Belgium: Certain gaps remain as regards lobbying rules for members of Parliament and rules for interactions between individuals with top executive functions and lobbyists. Everyone who – directly or indirectly – intends to influence the policy-making and decision-making process and its implementation will be required to register. In addition to professional consultancy agencies, in house lobbyists and independent consultants, a wide range of companies and organizations will be covered by the register, including law firms, trade unions, NGO’s, religious representatives, trade associations, think thanks and academic institutions. Note however that certain activities regarding legal or other professional advice will be exempted. Each registrant will be required to provide the register with their personal identification data, the information of the organization they work for and the client they are representing. The lobby register will then be publically available on the website of the Belgian parliament, managed by a designated secretariat. The recommendation of GRECO to adopt rules for interactions between members of Parliament and lobbyists as well as rules governing the relationship between some top executive functions and lobbyists has not been taken up yet .

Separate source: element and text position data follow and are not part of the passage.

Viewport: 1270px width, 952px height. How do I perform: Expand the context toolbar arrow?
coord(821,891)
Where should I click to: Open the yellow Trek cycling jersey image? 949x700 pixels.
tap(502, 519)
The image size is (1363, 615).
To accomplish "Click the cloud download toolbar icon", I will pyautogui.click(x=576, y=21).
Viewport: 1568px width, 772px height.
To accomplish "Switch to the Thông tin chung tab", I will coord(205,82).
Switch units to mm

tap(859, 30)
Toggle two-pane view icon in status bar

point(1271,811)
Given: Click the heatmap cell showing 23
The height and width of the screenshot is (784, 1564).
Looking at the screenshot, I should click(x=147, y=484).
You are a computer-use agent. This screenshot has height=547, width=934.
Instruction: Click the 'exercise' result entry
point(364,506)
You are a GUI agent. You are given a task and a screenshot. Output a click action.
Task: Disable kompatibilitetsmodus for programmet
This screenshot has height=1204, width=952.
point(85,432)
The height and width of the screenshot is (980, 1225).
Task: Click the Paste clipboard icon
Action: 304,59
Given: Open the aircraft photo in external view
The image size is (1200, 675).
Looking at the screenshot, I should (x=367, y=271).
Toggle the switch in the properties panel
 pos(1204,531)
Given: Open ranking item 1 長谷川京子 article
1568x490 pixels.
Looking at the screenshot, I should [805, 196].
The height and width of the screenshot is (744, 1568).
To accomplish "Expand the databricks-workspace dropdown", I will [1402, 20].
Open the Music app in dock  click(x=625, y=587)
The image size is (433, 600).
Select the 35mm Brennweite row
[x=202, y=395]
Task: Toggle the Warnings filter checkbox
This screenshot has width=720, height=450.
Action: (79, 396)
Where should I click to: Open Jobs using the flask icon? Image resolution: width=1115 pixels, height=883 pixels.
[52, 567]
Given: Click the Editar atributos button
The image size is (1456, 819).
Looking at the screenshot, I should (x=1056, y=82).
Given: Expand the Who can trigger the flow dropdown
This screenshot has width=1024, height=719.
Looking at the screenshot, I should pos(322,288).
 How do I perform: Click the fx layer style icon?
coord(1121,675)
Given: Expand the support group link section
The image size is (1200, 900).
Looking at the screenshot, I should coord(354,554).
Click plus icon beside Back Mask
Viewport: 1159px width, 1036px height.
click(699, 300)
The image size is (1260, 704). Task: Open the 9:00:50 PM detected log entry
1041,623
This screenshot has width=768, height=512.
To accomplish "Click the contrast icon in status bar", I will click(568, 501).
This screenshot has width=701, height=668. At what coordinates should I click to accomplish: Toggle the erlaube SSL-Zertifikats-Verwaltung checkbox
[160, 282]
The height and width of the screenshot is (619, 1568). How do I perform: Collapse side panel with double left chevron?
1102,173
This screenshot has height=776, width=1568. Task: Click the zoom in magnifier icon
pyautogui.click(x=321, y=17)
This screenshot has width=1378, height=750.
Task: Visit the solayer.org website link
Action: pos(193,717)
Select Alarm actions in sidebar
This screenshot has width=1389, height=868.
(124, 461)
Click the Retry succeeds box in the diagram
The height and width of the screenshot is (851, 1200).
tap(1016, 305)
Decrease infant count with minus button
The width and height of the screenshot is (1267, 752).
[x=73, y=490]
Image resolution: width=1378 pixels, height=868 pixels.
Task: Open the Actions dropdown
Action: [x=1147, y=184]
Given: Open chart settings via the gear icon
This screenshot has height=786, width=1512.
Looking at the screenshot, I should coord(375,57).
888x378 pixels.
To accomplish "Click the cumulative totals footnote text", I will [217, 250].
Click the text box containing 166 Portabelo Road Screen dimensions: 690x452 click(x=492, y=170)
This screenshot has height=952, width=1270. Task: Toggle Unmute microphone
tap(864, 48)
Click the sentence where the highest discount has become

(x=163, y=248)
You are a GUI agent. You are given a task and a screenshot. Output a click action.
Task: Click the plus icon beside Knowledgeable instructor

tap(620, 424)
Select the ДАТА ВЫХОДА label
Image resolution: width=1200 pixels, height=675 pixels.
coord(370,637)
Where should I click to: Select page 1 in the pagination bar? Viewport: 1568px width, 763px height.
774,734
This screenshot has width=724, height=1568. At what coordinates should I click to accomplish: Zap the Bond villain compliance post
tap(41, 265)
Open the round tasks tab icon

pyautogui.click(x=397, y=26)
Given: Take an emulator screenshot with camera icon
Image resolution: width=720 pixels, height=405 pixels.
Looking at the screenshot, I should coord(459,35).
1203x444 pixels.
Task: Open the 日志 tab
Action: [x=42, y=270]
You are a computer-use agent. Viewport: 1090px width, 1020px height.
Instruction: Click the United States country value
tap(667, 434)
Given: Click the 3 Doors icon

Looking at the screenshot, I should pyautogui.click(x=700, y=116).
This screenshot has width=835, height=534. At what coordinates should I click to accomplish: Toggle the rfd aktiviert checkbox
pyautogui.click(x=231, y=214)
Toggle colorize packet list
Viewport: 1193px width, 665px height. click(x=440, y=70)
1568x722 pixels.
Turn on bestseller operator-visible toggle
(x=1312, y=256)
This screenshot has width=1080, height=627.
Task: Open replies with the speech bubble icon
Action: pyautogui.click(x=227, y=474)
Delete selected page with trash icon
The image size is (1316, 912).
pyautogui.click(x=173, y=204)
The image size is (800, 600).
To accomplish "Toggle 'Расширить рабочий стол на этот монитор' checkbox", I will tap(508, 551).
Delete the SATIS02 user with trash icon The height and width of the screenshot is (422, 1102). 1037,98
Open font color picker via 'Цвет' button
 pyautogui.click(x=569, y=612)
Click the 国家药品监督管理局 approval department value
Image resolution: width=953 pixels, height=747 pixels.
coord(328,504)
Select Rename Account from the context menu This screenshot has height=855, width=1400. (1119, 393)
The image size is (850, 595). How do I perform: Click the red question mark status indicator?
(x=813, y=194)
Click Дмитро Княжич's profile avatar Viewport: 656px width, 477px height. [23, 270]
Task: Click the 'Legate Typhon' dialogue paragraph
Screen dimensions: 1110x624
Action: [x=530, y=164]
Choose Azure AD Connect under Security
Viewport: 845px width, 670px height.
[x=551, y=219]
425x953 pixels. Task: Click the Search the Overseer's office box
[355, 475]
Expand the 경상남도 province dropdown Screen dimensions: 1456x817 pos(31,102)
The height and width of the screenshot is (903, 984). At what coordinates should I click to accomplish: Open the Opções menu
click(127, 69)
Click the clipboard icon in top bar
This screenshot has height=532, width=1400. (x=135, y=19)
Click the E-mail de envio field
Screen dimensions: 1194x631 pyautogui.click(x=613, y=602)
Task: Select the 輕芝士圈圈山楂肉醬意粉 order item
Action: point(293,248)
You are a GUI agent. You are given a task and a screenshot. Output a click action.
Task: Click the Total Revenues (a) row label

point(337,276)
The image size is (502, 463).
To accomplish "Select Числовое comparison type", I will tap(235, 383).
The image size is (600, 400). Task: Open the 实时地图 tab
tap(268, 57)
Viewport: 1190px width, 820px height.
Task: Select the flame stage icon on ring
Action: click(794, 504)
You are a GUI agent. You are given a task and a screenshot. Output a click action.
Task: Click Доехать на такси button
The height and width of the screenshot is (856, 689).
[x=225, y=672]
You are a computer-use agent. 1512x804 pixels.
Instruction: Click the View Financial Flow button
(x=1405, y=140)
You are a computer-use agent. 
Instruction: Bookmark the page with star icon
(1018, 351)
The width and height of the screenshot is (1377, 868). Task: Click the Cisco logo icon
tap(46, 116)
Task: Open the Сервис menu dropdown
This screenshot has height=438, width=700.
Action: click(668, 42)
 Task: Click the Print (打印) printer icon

Bulgaria: Lobbying still lacks dedicated regulation. Although regulation of lobbying is part of the national action plan in response to the 2020 Rule of Law Report , concrete steps forward remain to be taken.

Croatia: Some progress has been made since the 2020 Rule of Law Report in the area of lobbying activities where a comprehensive legislation remains to be introduced. The Government programme for 2020-2024 and the draft proposal of the Anti-Corruption Strategy 2021-2030 envisage the adoption of a comprehensive regulation. A working group has been established by the Ministry of Justice for that purpose. The need to regulate lobbying activities was also highlighted by GRECO, as its recommendations in this area are still not implemented.

Czech Republic: A lobbying regulation to increase transparency in the Czech legislative process is pending adoption since the last reporting period. Contentious areas still discussed concern the exceptions to the definition of lobbyists. The regulation would foresee the establishment of a publicly accessible register of lobbyists and lobbied public officials, the obligation for lobbyists and lobbied public officials to disclose lobby contacts, and the introduction of a ‘legislative footprint’ to disclose who sought to influence which legislative proposal. The register should be maintained by the Office for the Supervision of the Finances of Political Parties and Movements. Failure to disclose could result in fines of approximately EUR 3,860 (CZK 100,000). The regulation of lobbying would also contain stricter rules on declarations on gifts. The threshold for gifts to be reported in the already existing central Register of Conflicts of Interest would be lowered from approximately EUR 400 (CZK 10,000) to approximately EUR 200 (CZK 5,000).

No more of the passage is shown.